[Dataset entries]
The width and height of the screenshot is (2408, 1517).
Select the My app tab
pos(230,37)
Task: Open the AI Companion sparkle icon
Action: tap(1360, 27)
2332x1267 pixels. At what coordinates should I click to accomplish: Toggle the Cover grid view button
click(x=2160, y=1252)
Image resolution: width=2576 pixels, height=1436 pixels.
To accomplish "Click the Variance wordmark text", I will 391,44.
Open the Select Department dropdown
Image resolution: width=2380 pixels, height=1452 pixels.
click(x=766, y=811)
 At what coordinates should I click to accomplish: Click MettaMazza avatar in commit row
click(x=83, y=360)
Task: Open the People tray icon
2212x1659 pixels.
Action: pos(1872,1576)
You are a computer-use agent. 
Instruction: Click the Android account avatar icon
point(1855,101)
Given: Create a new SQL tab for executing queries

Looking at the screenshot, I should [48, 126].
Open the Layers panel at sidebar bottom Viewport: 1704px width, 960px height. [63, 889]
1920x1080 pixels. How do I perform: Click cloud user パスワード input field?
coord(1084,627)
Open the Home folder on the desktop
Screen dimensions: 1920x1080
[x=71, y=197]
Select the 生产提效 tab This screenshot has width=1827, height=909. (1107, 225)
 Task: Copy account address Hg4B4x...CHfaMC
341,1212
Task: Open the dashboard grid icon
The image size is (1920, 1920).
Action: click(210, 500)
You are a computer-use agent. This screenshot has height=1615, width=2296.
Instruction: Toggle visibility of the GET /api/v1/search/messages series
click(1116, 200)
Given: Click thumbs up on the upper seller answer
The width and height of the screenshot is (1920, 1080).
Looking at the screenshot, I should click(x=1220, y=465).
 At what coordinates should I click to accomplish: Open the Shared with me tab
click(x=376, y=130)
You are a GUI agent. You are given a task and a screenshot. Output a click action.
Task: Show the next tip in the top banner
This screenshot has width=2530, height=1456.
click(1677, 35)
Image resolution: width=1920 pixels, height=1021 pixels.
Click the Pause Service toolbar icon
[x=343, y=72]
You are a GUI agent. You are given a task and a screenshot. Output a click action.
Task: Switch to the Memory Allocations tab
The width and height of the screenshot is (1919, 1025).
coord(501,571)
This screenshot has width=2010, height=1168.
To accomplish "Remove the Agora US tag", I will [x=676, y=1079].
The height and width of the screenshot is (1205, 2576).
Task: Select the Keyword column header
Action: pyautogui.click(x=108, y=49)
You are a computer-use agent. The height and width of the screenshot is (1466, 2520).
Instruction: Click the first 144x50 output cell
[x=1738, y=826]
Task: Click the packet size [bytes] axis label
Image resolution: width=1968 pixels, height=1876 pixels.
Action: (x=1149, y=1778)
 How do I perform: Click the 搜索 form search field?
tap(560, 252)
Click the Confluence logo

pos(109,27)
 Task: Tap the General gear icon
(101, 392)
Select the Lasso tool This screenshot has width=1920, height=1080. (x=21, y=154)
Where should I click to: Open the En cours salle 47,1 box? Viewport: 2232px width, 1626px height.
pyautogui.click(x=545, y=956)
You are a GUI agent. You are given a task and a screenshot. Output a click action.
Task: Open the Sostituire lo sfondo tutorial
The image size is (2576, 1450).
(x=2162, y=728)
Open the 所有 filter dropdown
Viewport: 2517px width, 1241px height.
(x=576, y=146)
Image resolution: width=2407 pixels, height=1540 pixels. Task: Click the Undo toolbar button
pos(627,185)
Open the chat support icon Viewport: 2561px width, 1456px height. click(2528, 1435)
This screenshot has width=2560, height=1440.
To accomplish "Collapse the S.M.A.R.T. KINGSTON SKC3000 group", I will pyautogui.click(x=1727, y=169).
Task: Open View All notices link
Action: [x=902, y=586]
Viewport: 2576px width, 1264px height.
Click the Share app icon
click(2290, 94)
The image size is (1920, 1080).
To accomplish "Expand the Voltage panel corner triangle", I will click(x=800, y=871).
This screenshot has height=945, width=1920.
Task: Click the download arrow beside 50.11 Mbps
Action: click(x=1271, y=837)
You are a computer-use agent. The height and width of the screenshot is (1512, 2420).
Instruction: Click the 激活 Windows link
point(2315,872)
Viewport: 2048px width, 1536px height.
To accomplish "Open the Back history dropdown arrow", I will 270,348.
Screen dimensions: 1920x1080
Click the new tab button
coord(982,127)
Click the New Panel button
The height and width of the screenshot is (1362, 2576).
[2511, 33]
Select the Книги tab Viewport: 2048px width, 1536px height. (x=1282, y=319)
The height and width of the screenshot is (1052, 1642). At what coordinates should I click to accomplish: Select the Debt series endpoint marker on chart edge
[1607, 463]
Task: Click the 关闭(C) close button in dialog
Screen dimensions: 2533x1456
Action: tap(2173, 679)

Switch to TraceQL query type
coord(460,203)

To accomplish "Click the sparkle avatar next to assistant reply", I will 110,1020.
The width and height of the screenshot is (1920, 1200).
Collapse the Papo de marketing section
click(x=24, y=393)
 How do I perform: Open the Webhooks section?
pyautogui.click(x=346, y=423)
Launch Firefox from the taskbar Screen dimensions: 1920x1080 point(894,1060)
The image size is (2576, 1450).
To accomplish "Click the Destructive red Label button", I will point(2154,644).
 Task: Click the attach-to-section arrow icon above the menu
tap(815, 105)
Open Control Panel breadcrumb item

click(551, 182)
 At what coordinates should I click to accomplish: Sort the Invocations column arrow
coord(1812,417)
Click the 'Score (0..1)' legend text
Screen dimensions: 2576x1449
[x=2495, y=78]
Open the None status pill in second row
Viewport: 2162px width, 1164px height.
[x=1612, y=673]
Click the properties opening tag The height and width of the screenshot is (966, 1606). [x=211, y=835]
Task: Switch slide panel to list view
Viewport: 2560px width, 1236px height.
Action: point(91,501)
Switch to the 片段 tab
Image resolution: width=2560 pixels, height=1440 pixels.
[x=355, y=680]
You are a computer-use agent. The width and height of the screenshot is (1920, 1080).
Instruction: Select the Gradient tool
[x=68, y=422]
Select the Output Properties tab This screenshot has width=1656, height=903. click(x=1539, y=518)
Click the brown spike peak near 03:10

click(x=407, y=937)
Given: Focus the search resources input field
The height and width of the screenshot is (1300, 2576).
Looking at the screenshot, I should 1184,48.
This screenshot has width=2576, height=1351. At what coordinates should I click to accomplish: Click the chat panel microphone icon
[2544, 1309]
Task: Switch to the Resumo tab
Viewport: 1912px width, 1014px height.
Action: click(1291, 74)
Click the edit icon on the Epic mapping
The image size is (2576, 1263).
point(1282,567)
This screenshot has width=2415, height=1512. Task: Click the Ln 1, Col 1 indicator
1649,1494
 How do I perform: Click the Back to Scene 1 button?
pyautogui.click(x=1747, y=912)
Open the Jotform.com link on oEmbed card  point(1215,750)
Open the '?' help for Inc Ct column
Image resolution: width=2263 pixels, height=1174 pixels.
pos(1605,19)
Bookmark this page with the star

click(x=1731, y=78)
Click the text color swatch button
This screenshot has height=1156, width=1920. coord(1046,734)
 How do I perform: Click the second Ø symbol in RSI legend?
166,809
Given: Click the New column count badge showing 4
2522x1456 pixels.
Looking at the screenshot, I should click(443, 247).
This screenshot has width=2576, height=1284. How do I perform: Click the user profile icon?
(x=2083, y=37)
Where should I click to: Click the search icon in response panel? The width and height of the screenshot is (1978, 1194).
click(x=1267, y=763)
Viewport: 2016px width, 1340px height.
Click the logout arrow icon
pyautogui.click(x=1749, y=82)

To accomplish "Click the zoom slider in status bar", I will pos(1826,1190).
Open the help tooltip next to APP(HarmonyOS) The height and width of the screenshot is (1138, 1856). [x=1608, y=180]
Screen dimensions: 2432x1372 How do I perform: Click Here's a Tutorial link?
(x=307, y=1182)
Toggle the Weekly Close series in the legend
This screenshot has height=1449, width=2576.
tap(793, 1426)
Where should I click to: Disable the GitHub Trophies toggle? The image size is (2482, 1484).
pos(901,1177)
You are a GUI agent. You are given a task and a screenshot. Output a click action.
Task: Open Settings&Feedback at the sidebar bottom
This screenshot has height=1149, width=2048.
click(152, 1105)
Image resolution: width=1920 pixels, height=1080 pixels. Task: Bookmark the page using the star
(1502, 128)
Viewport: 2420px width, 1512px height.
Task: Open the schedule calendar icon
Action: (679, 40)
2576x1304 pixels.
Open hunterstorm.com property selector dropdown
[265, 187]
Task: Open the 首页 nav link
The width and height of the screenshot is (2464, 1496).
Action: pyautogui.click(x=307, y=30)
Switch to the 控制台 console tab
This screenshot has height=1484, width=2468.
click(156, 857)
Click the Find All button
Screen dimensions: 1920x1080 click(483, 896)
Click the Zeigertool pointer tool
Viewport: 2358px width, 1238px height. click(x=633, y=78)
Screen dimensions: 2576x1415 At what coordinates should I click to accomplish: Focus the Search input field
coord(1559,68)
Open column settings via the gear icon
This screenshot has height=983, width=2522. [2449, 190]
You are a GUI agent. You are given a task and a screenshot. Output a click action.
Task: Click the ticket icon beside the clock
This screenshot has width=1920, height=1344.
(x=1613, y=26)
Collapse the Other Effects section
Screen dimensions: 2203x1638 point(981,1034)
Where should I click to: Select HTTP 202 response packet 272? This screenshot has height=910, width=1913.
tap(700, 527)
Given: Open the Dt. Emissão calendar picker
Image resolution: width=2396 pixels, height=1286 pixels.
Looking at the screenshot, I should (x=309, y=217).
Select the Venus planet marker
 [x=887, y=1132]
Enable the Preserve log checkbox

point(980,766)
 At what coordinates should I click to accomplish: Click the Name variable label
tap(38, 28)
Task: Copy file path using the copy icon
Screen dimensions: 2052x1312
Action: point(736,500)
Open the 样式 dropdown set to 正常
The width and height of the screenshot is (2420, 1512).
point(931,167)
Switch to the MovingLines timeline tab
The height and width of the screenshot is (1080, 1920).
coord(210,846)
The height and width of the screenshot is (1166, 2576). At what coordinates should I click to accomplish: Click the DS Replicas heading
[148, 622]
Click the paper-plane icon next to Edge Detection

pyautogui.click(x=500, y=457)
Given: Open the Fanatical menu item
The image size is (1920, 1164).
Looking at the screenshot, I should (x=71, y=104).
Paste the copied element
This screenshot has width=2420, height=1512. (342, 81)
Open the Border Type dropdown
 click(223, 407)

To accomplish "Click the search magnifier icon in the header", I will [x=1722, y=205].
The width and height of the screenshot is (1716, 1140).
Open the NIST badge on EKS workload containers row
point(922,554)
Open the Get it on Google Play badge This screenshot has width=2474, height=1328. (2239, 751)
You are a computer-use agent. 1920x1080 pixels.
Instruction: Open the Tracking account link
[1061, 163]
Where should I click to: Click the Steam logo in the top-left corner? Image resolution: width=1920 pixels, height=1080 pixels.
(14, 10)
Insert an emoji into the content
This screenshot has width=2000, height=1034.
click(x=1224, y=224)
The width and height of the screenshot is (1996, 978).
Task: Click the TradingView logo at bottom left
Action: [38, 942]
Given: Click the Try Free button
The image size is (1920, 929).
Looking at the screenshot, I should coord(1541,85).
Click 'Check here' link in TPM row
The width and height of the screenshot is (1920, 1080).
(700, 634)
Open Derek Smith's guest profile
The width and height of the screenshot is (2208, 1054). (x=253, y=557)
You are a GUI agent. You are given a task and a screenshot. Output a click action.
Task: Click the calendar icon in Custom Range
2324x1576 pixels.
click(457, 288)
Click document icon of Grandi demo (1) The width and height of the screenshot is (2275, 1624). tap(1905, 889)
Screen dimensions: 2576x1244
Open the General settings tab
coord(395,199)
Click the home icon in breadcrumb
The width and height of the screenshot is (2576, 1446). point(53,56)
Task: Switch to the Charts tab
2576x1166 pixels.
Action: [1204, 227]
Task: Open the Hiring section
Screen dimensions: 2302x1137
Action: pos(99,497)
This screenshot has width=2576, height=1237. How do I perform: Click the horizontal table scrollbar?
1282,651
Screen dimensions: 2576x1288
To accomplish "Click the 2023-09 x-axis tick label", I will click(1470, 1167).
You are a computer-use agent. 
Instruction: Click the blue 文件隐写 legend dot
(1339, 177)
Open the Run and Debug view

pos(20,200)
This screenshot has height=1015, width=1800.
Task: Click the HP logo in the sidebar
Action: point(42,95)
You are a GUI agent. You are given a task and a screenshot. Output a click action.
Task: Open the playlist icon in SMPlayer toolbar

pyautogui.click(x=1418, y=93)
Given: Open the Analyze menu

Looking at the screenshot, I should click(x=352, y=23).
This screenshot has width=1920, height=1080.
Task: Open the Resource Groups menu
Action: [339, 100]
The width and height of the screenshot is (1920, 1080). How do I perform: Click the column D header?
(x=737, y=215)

§ **Exercise prompt**:
In the records above, the line with "You are a computer-use agent. This" marks the start and the line with "Image resolution: width=1920 pixels, height=1021" marks the end; copy that stretch exactly, both lines included, and nothing else.

§ **Written response**:
You are a computer-use agent. This screenshot has height=1615, width=2296.
Instruction: Toggle visibility of the GET /api/v1/search/messages series
click(1116, 200)
Given: Click thumbs up on the upper seller answer
The width and height of the screenshot is (1920, 1080).
Looking at the screenshot, I should click(x=1220, y=465).
 At what coordinates should I click to accomplish: Open the Shared with me tab
click(x=376, y=130)
You are a GUI agent. You are given a task and a screenshot. Output a click action.
Task: Show the next tip in the top banner
This screenshot has width=2530, height=1456.
click(1677, 35)
Image resolution: width=1920 pixels, height=1021 pixels.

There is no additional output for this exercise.